My lover waits between the sheets: On literary loves

Graphic by Emma Li

I don’t often read Reddit, but a recent question-turned-confession titled “I think I’ve fallen in love with a fictional character” caught my attention:

“I know people get crushes on fictional characters all the time, but this has gone beyond a crush. I’m infatuated with him. … [H]e’s the first thing I think of when I wake up and the last thing on my mind before I go to sleep.”

The dilemma posed here by user “someperson23” is not an uncommon one — the very anonymity of their name suggests that this problem could plague anyone. There is a booming world of reader-generated content that speaks to this infatuation with certain literary characters.

FanFiction.net is estimated to have over two million users and nearly eight million published pages of content. Other sites have taken it a step further, even offering a marriage certificate between you and your favorite character.

This issue also relates to the nature of romance in fiction and the often stereotypic portrayals books can promote. Literary characters are usually more attractive, smarter, funnier, romantic and entertaining than living, breathing people. They were written that way.

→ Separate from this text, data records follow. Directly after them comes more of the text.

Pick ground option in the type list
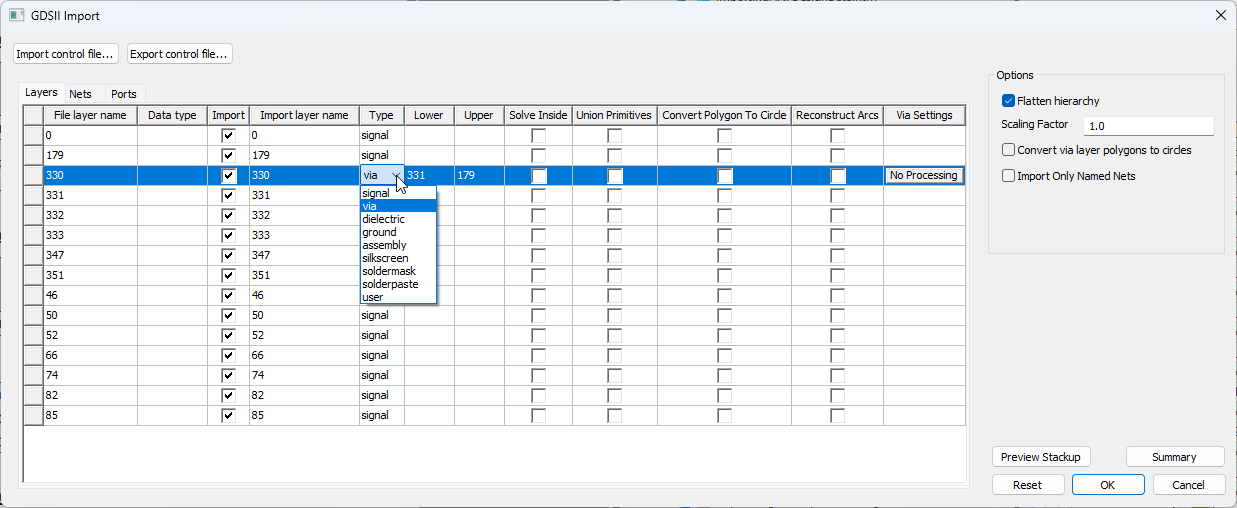 pos(379,232)
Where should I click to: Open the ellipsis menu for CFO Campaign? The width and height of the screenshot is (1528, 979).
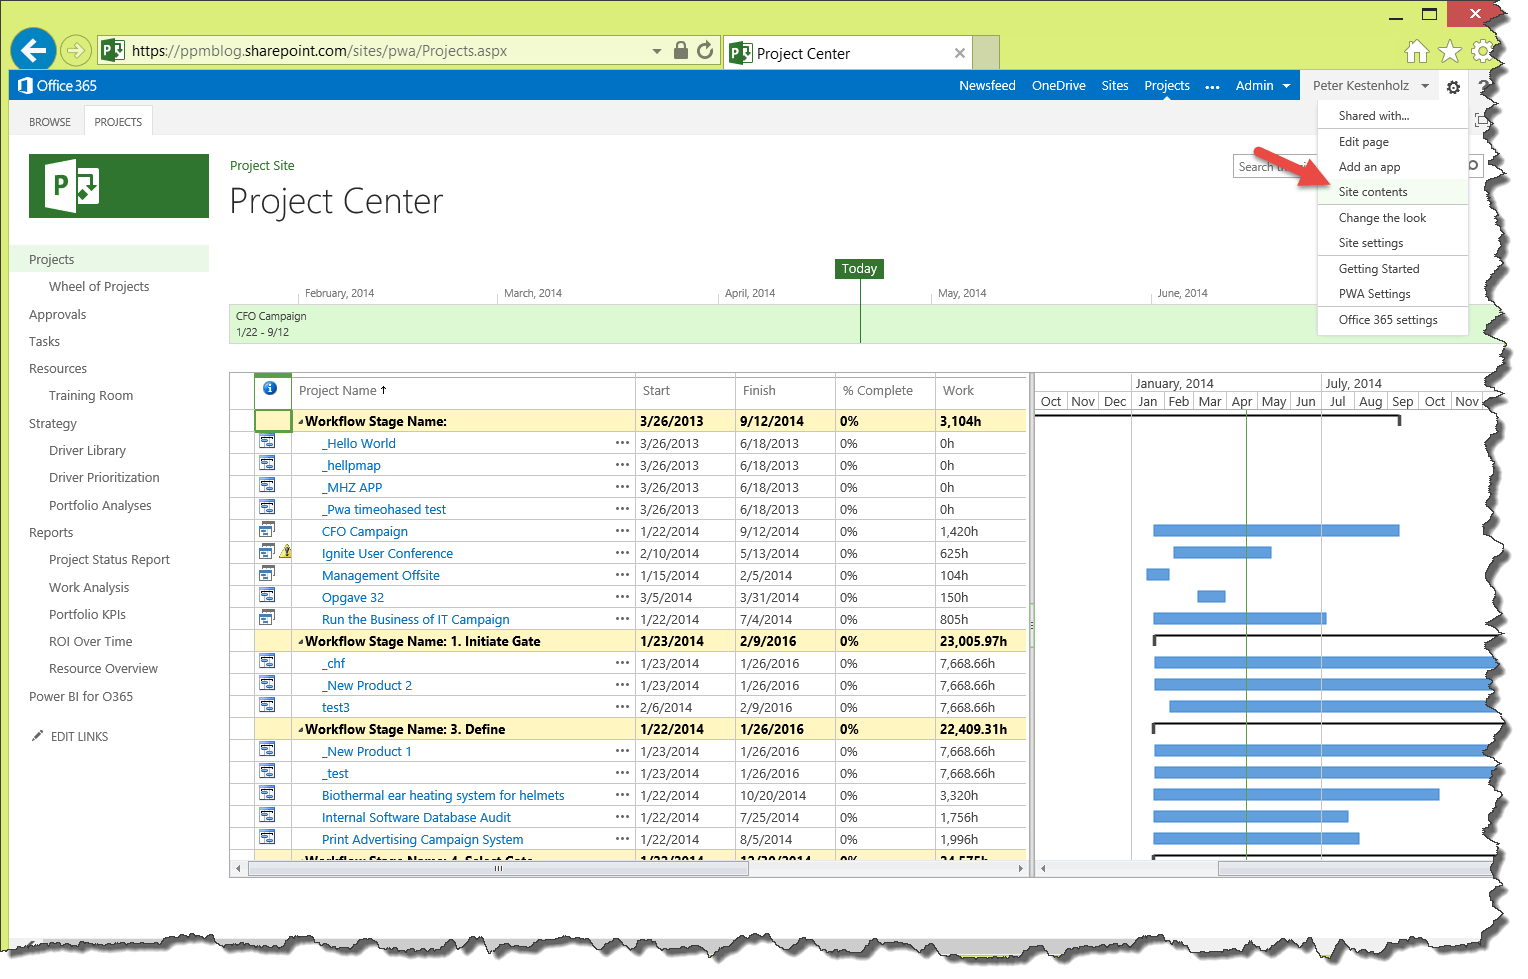click(621, 530)
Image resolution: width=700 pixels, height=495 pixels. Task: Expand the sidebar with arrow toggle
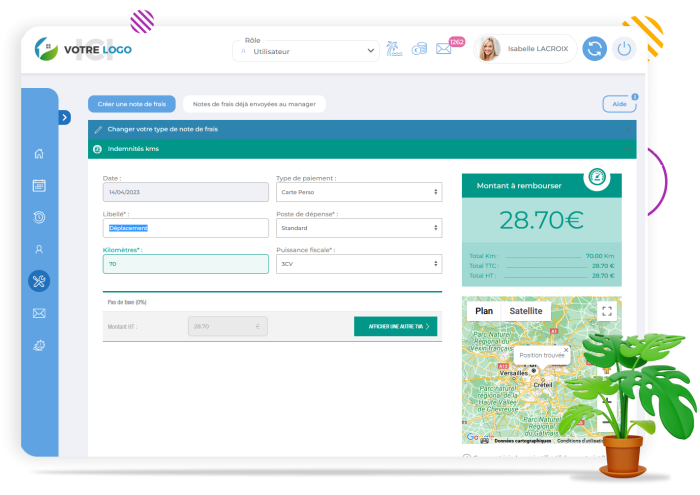coord(65,117)
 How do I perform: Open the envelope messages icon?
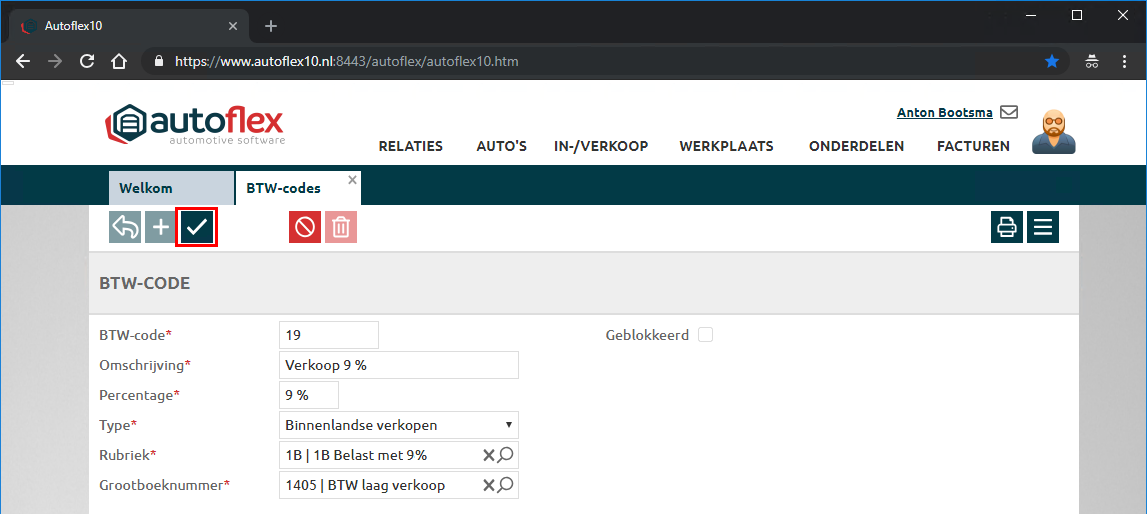pos(1009,112)
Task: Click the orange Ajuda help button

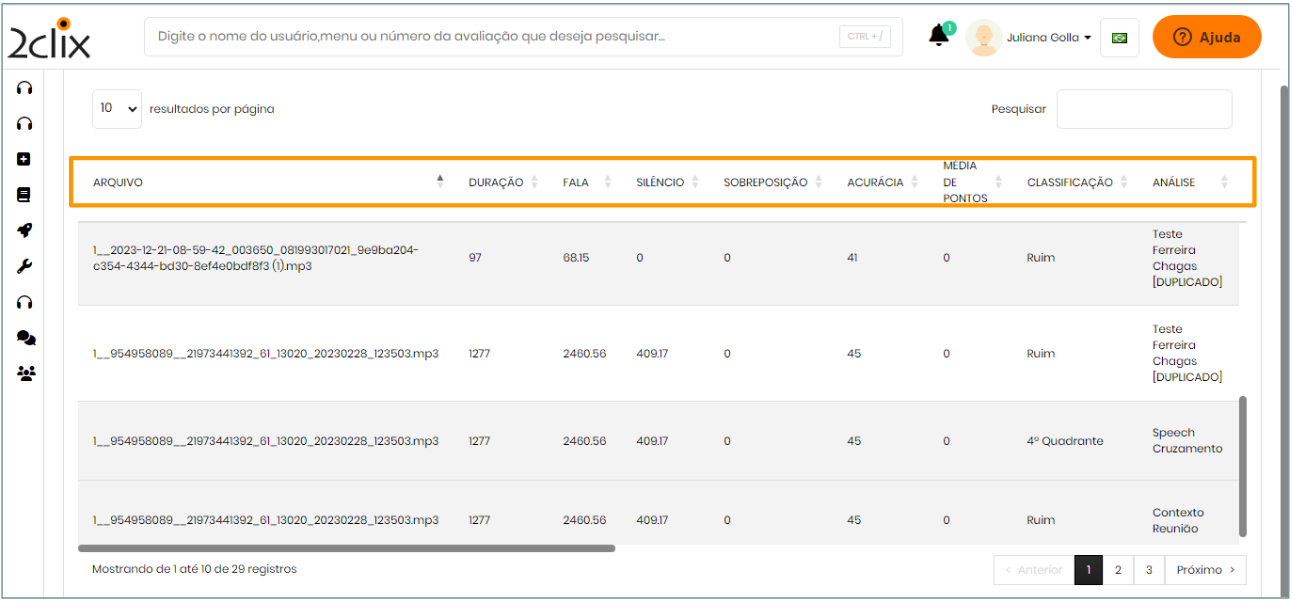Action: (x=1206, y=37)
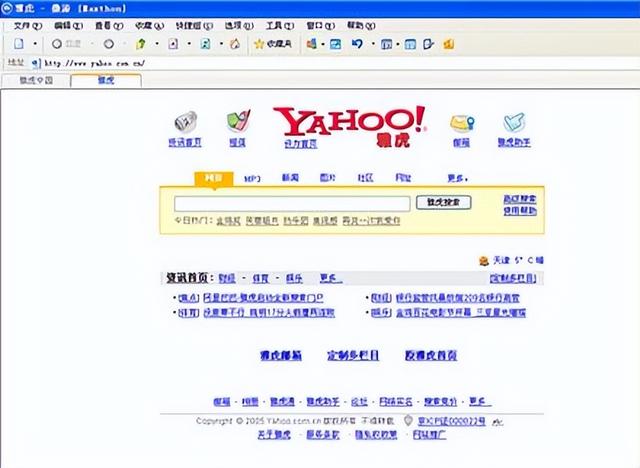Switch to the 雅虎中国 browser tab
The image size is (640, 468).
36,80
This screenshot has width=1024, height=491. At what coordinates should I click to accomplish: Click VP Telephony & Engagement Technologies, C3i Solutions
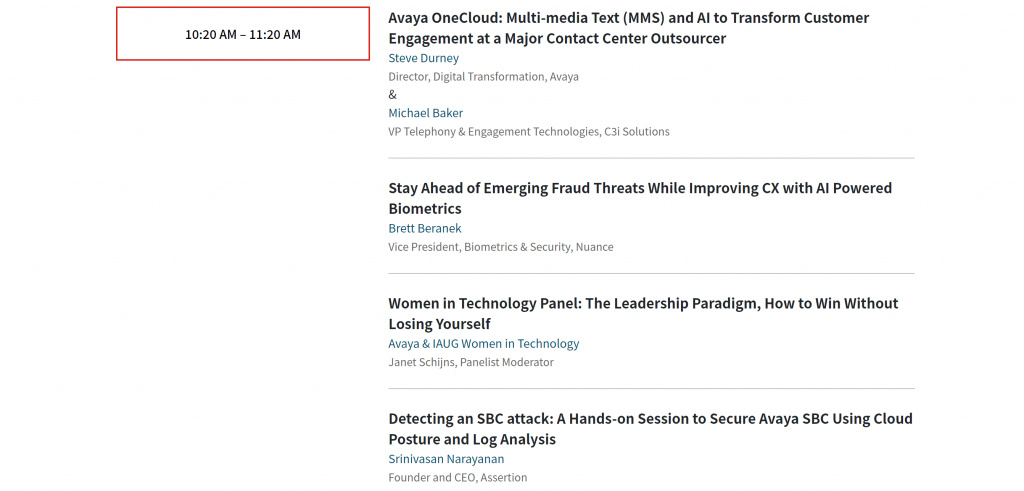[x=529, y=131]
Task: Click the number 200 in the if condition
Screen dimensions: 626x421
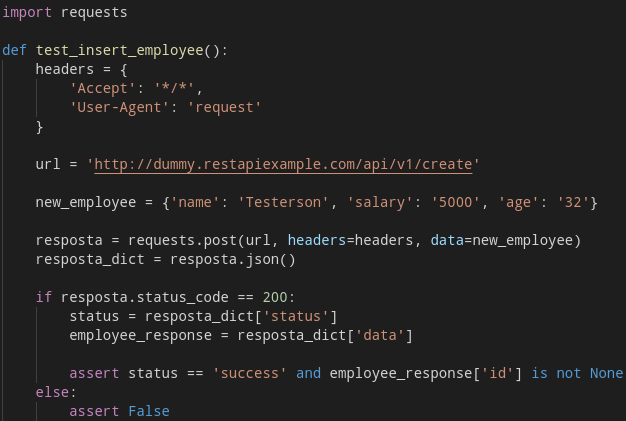Action: [x=275, y=297]
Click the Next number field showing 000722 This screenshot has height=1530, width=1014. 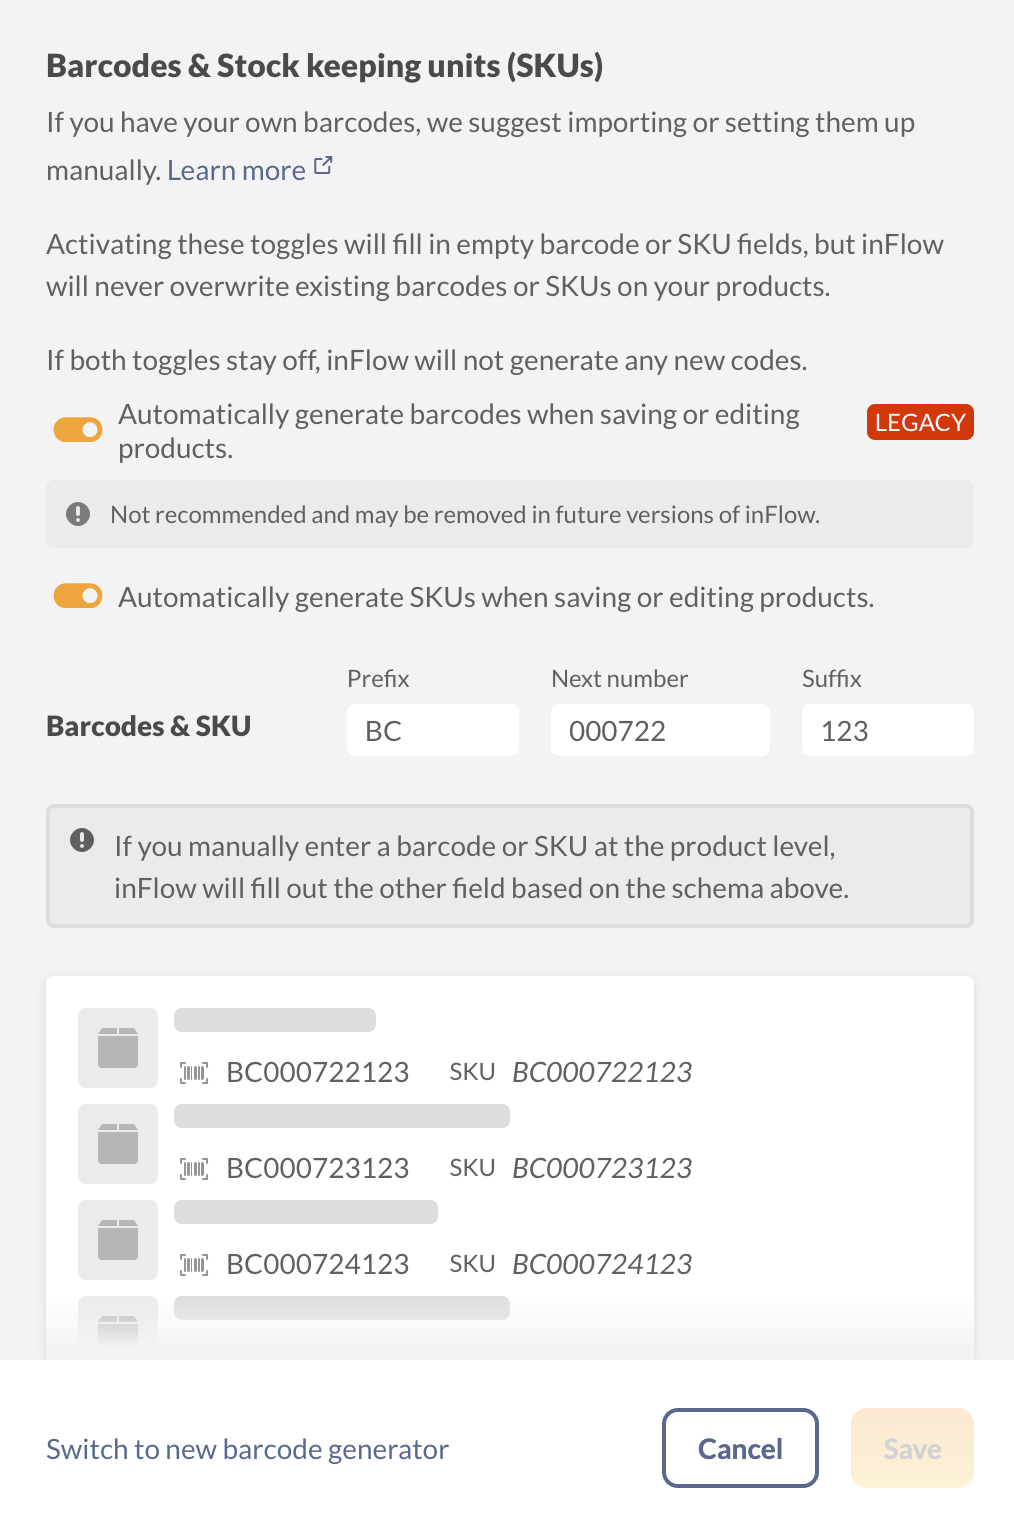point(659,730)
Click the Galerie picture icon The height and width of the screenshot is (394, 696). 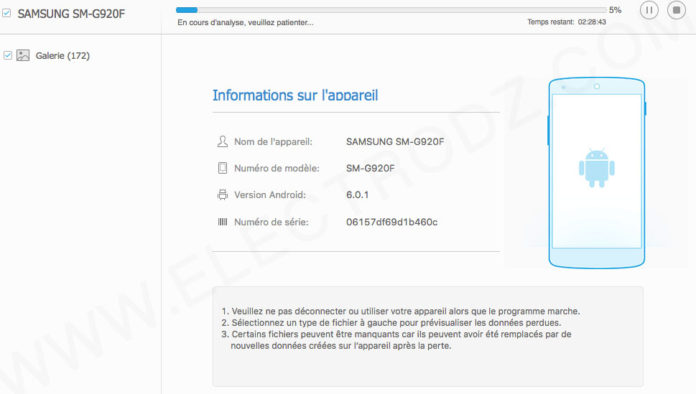[23, 55]
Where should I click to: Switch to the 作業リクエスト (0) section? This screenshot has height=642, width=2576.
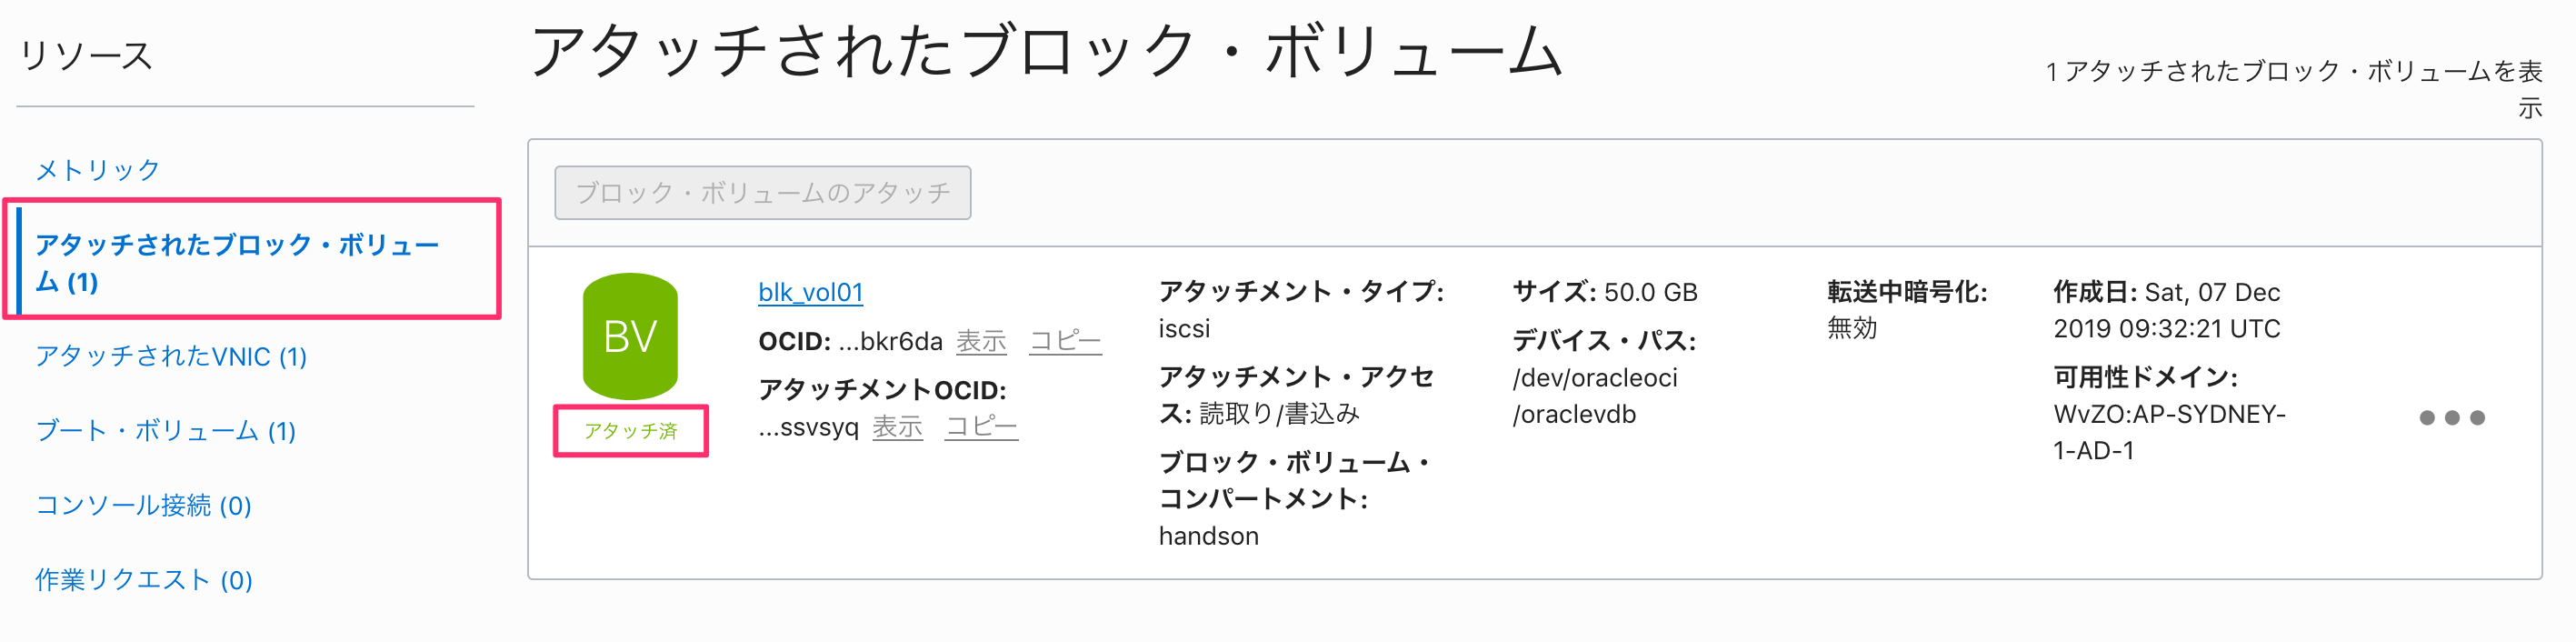pos(144,580)
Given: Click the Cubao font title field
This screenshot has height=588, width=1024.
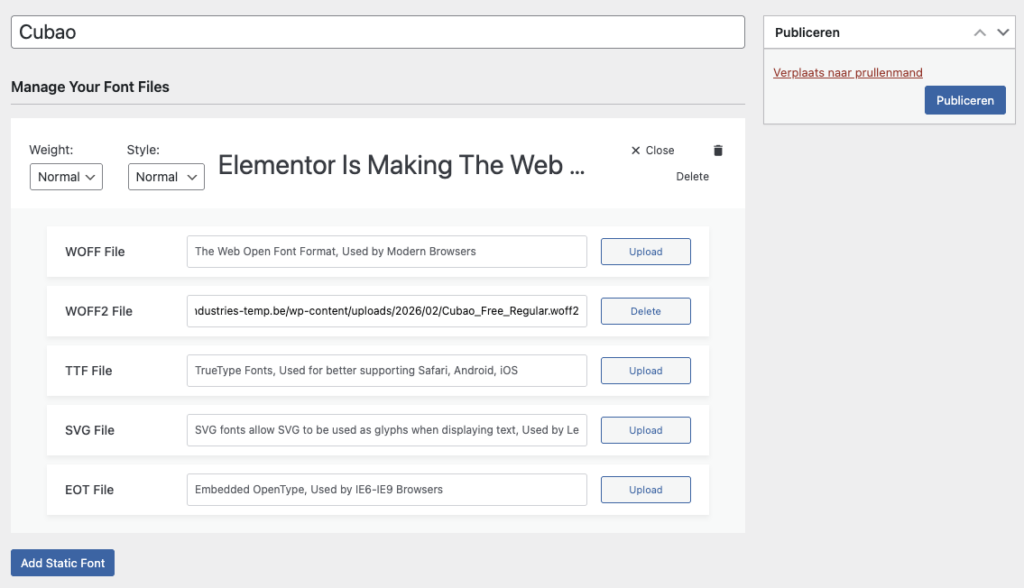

And this post is especially fitting for Valentine’s Day, a holiday for which companies sell consumers a carefully crafted caricature of love — one that requires you to spend $60 on a bouquet of roses.

The holiday often champions romantic love, but Plato teaches us that there are other types — platonic love, familial love, even the love of knowledge. This Reddit user’s post, however, begs us to add one more: literary love, or, in more clinical terms, fictiophilia.

In the case of someperson23, this refers to when a reader falls in love with a fictional character. However, I’d like to expand it to include falling in love with the fictional world the author has created.

Ever since I finished my first full trilogy (Stieg Larsson’s “Millennium”), I’ve come to intimately understand the heartbreak induced by the end of a series, that inevitable moment when you must leave the fictional world in which you’ve been immersed.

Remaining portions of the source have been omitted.